Many of those colleagues and others closely following the power politics on Beacon Hill are convinced that Travaglini will give serious consideration to both positions.

"Of course there is a lot of talk, and it has piqued his interest," said another source close to the Senate president. "Why wouldn't he look at his options. He has to look at his future. . . . He's not going to let anything go by without taking a hard look."

Those close to the East Boston Democrat say Travaglini, a cancer survivor who also underwent serious heart surgery in 2001 at age 48, is keenly aware that he needs to make more than his $90,000 salary as Senate president to provide for his family and pay the hefty college tuition bills he will soon face for his three children.

Finneran was paid a base salary of $416,000, with the potential of making $540,800 with bonuses. He was forced to resign last week after pleading guilty to federal obstruction of justice charges stemming from his testimony in a civil case involving legislative redistricting. His salary made him one of the best compensated leaders of a lobbying group in the state. The hospital association paid Hollander $504,800 for the year ending Sept. 30, 2004.

What Travaglini has to decide is whether either post is a good fit. In the last four years, Travaglini has recast his image. His reputation during most of his career was as a senator who was most interested in district issues and in getting jobs for his constituents at Logan Airport and turnpike toll booths.

But he has emerged as a popular and highly effective manager of the Senate, able to unite 40 strong political egos as a potent voice on Beacon Hill.

The positions at the hospital association and biotech council can be a management nightmare, far more difficult than the challenges Travaglini has previously faced.

The hospital association, with dozens of members, often becomes enmeshed in internal conflicts between community hospitals and the wealthier and larger teaching hospitals.

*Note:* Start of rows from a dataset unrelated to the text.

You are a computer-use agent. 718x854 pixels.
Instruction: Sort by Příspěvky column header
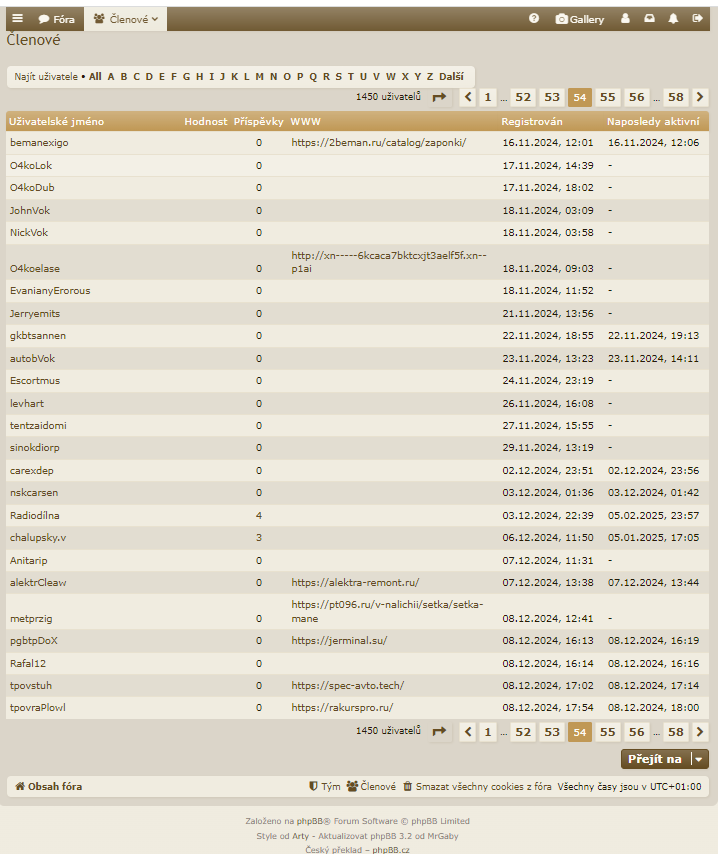click(258, 122)
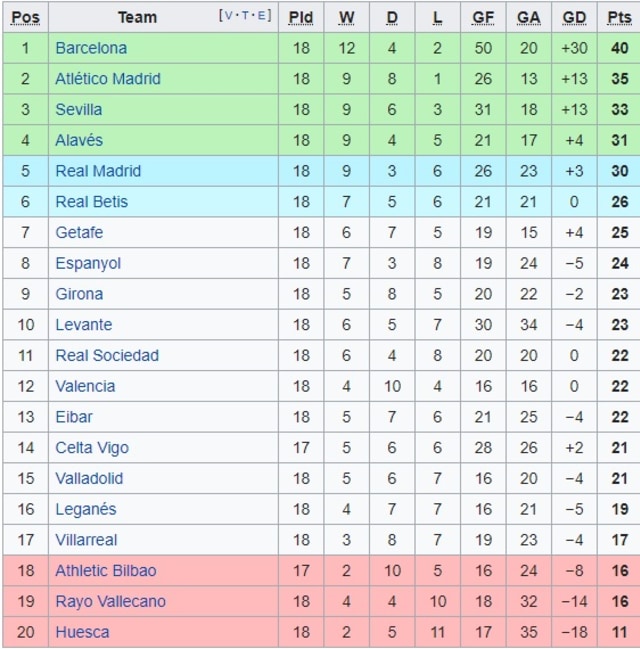The width and height of the screenshot is (640, 649).
Task: Click the Atlético Madrid team link
Action: (x=108, y=79)
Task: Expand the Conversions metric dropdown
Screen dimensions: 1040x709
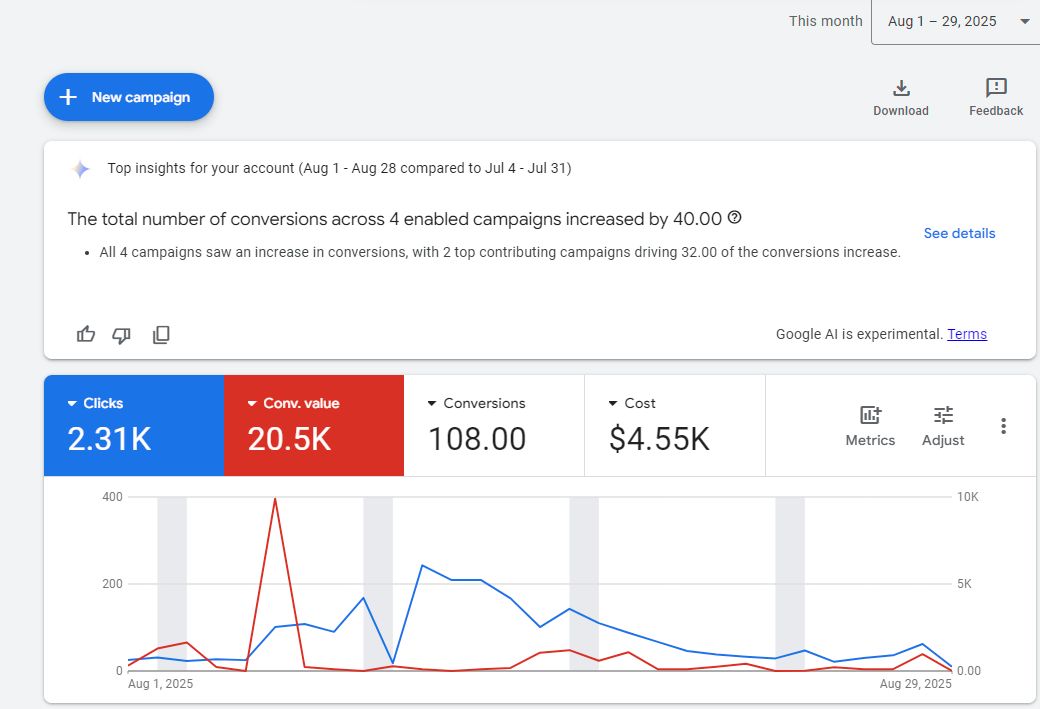Action: [432, 404]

The association also contends with a host of complex issues, including hospital financing, Medicaid and private insurance, staffing shortages for its members, and quality of care.

Daniel Moen, the chief executive officer of Heywood Hospital in Gardner and chairman of the association's board of trustees, said that the board is only beginning to put together a selection process to replace Hollander and that no candidates have emerged.

He said the board would probably look for someone with both management and political skills, someone "who has the ability to build relationships and forge working ties with the Legislature, as well as constituency groups such as the business community." Moen said no one had mentioned Travaglini as a potential candidate, adding, "It's too early to speculate about that."

Speculation is also swirling about former state treasurer Shannon O'Brien, the defeated 2002 Democratic gubernatorial nominee, who fits the political profile that the job requires. She now leads the Girl Scouts' Patriots' Trail Council, which covers greater Boston. Other candidate s include two lawmakers involved in healthcare issues: state Representative Peter J. Koutoujian, Democrat of Waltham, and Senator Richard T. Moore, a Democrat from Uxbridge.

Names that have surfaced as potential candidates to take over Finneran's job at the Biotechnology Council include James Brett, president of the New England Council and a former Democratic state representative from Savin Hill; US Representative Martin T. Meehan, a Lowell Democrat; state Senator Warren Tolman, a Watertown Democrat who works with life science companies; and state Representative Daniel E. Bosley, a North Adams Democrat who is cochairman of the legislative Committee on Economic Development and Emerging Technologies.